Task brief:
All lines below starting at the one that holds "This screenshot has height=1042, width=1042." and ending at the one that holds "the 'To any" should be printed exactly, ends included. Pictures should not be printed, nor anything else.

Study material:
=== Begin Enclosure ===

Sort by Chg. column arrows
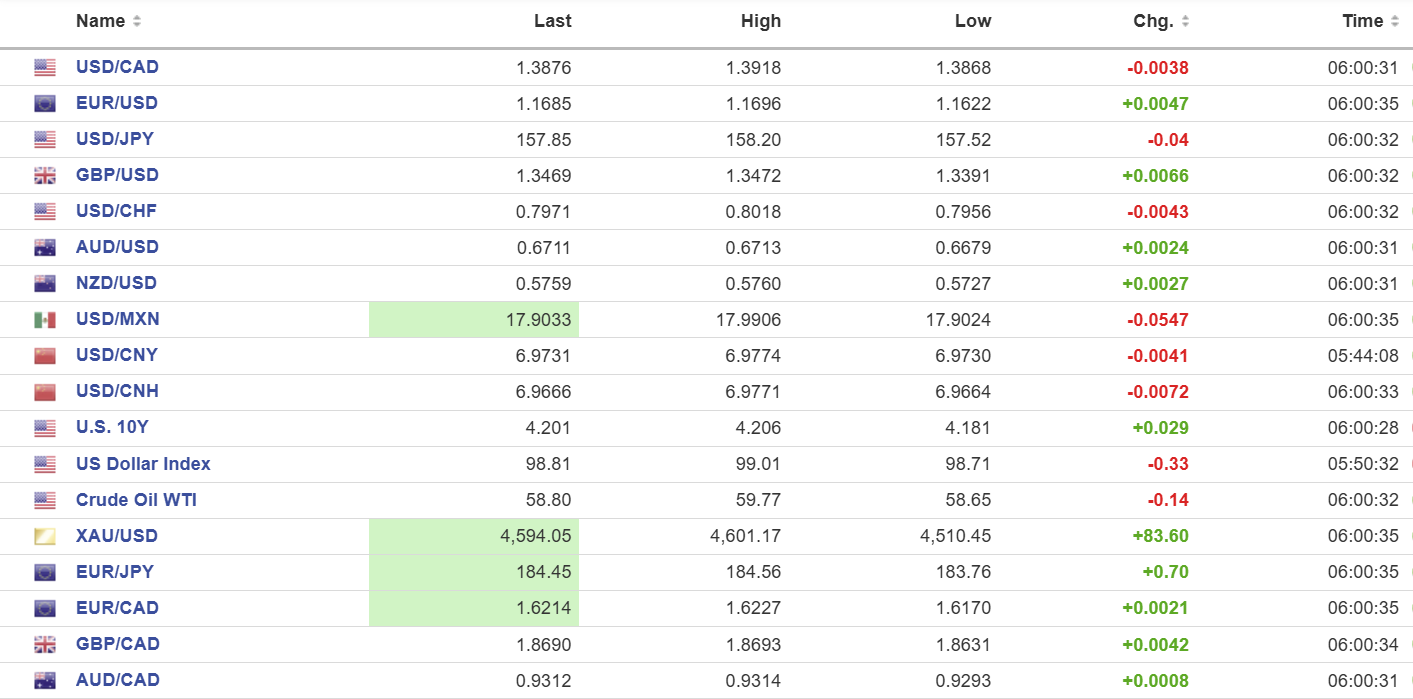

=== End Enclosure ===
=== Begin Enclosure ===

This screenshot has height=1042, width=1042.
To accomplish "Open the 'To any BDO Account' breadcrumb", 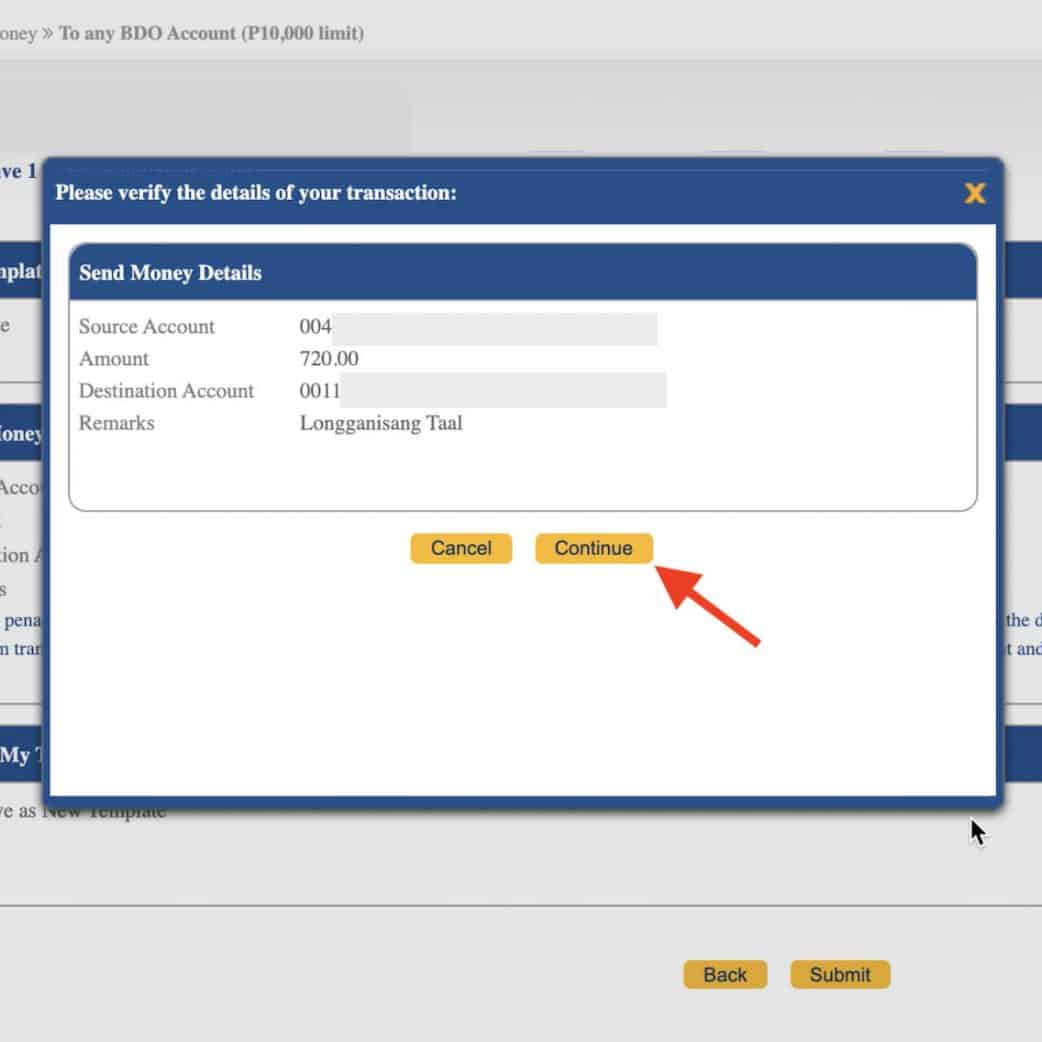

=== End Enclosure ===
=== Begin Enclosure ===

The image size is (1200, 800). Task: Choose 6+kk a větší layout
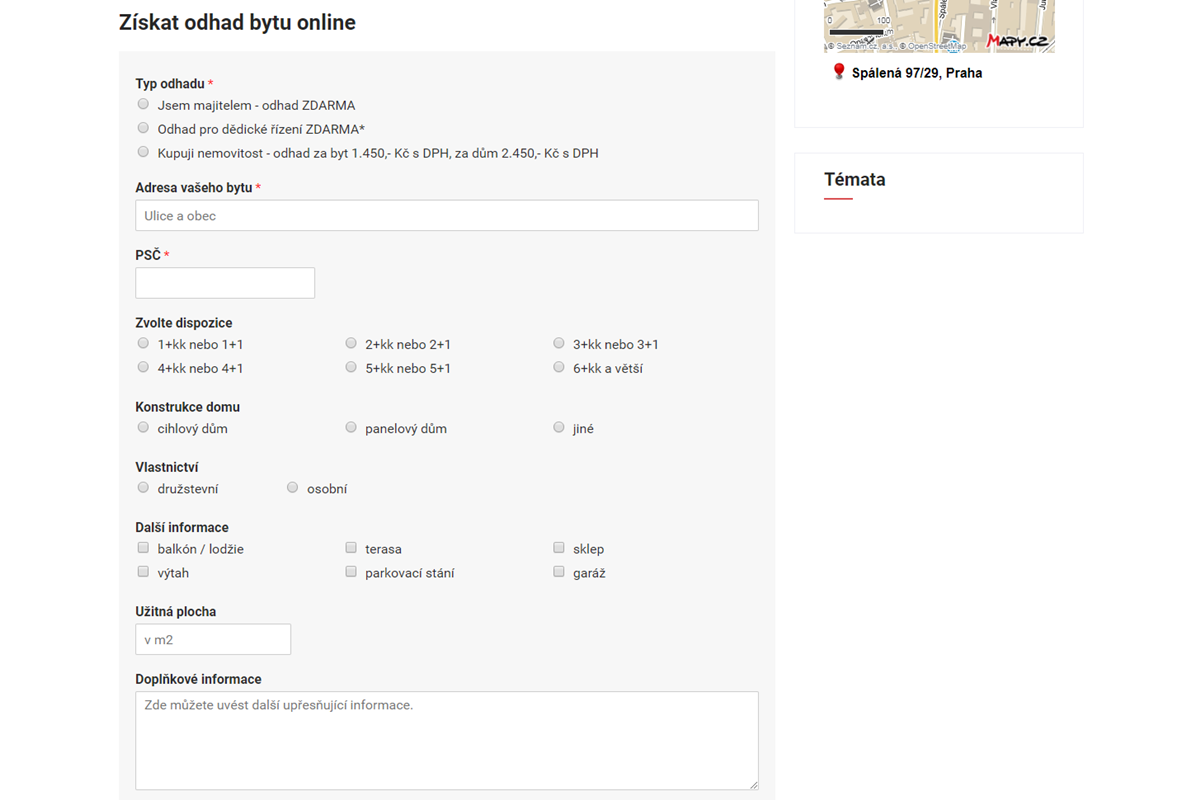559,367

=== End Enclosure ===

Final answer:
This screenshot has height=1042, width=1042.
To accomplish "Open the 'To any BDO Account' breadcrumb", 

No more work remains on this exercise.